Idaho Republicans, let me boldly suggest, are best served not by a one-party state, but by a competitive two-party political process, something they presently don't have.

A half-century ago, the political scientist V.O. Key wrote what is a now very out-of-date book, but it remains a classic: Southern Politics in State and Nation. At the time, you will recall, the entire South was a one-party region, Democrats all. Memories of the Civil War and, even more so, memories of the Republican-led Reconstruction pushed the region firmly into the D column for decades. The effect of this one-party region was that the South exercised far greater power in the Congress that its population or economic importance would warrant.

The single issue that rallied the South was, as Key termed it, "black belt politics." The question of segregation and the related issues of states' rights cast the unifying shadow. But beneath this seeming political solidarity, Key discovered there were burning and even festering issues that simply weren't being addressed. The reason? Years of one-party rule left the region lacking in the political institutions necessary to address anything that fell outside the mainstream political orthodoxy.

What emerged were various political pathologies all masked as evidence of solidarity. Virginia, for example, found itself under the heavy hand of a statewide political organization that made Alabama, as Key put it, look like a hotbed of democracy. I refer to the Harry Byrd oligarchy headquartered in Winchester out in the Blue Ridge part of the state. D.C. area folks used to mutter that they paid all the taxes and rural Virginia got all the roads. The organization was tighter and more disciplined than anything ever seen in Chicago. It was also far less diversified than any big city machine, and as a result not nearly as responsive -- or socially responsible.

But in another of these one-party states, Key found the other end of the spectrum, what he called "every man for himself" politics. Emerging from this form of political theater came, to no surprise, various forms of demagoguery played out as populism. Meanwhile, the South became a political landscape that time forgot. Obvious problems never got solved; the ruling class was happily untouchable, but the people suffered for this lack of social progress.

Back to Idaho: Beneath the surface solidarity evidenced by the recent election results, there is reason to believe that many cleavages and issues exist, none of which can effectively be translated into mediated public policy under the current circumstances. The list of issues is actually rather long.

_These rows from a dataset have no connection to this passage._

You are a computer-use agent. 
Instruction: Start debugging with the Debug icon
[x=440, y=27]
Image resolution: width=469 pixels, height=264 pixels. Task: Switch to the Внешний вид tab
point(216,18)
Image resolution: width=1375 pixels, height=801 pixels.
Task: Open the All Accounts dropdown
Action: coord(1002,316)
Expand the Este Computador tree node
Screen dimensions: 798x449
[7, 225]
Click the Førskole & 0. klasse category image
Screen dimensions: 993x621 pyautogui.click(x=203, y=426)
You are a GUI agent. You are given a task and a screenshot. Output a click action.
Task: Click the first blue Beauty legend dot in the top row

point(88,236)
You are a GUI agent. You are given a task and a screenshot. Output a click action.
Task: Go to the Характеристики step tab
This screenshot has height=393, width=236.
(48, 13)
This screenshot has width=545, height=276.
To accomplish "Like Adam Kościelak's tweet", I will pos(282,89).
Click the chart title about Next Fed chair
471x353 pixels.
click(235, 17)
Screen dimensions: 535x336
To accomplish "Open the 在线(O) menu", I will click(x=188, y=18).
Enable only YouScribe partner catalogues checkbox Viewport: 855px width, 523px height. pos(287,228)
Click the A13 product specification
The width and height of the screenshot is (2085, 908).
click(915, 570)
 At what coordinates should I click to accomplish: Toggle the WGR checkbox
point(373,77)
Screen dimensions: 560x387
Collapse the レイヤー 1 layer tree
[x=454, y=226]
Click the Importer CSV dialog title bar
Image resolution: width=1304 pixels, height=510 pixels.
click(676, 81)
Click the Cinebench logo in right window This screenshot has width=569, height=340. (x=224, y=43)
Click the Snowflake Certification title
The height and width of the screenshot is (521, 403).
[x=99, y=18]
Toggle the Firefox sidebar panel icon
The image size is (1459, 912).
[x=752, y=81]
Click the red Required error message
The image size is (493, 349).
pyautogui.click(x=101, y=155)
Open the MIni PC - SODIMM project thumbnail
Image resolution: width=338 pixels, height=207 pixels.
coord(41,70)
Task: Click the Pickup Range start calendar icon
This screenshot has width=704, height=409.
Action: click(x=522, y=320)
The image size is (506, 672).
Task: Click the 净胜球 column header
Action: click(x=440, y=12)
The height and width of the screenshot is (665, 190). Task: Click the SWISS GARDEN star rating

Consider something so obvious as the tension between environmental concerns and energy development. Or take the lingering problem of dams and salmon. Then we have places such as Boise that are beginning to experience the more usual range of urban problems. I note that recently the individualists and property rights folks in this emerging urban center declared off limits for development the foothills surrounding the city and did so by taxing themselves. Certainly doesn't sound like Bush-Cheney supply-side, property rights stuff to me.

What is needed to attack these and other issues is a healthy two-party system, for it is through such competition that the serious questions attendant to governing can be associated with winning and losing elections.

America has always had a love-hate relationship with party politics. Over the past century, the Progressives and their spiritual offspring have managed to hold governance hostage to retail politics, inflamed by media-driven huckstering. They have sold us on the terrible idea that we should vote for issues and candidates, but not parties. "I vote for the man (or woman)" has become our self-destructive mantra.

As a result, the health and performance of our parties has slipped. That said, these much-maligned mediating institutions continue to offer us the best hope of drawing that necessary linkage between election results and governance, and through this, they continue to offer our only hope of responsible and effective government. Governance is about organization more than the candidate and always will be.

But like the conservatives in the South of a half century ago, the perennial losers might just figure out that success can come more easily from within an ever-more amorphous Republican party than it can if they remain labeled as Democrats. Eventually, and in Idaho's case this may already be happening, everybody in a one-party state joins that party. But when that happens, you land in that twilight zone of everybody being a Republican but nobody being a Republican at the same time. Without an opposition party, being a Republican loses all definition.

To get the best that a strong two-party system has to offer, parties need competition. Otherwise, the important issues and cleavages of the day, as in the South, are pushed underground or into those smoke-filled back rooms where really bad things happen.

Such is the threat to politics and governance in Idaho unless the Democrats can somehow stage a comeback. How to do this will be a trick, but it can be done. After all, Idaho was once a strong Democratic state, and the South is now Republican country. Times -- and political fortunes -- change.

The transformation of the South into a two-party region came about for many reasons, many of them as a result of the one-party system ignoring problems for years. Racism is the most obvious example. Lyndon Johnson's civil rights initiatives of the early '60s contributed most directly to the rise of the Republican Party. It was the election of 1964 that saw, for the first time in almost a century, the South vote for the Republican candidate.

Still, none of this would have happened if the GOP had failed to more effectively organize so as to compete at the polls when the old one-party system started to crack. Unlike in the South during those tumultuous times, Democrats in Idaho do not have any single galvanizing issue around which to rally. Nor are they demonstrating much ability at organization. But no one should cheer their losses at the polls, for in the end it will be the citizens of the state who will be the real losers.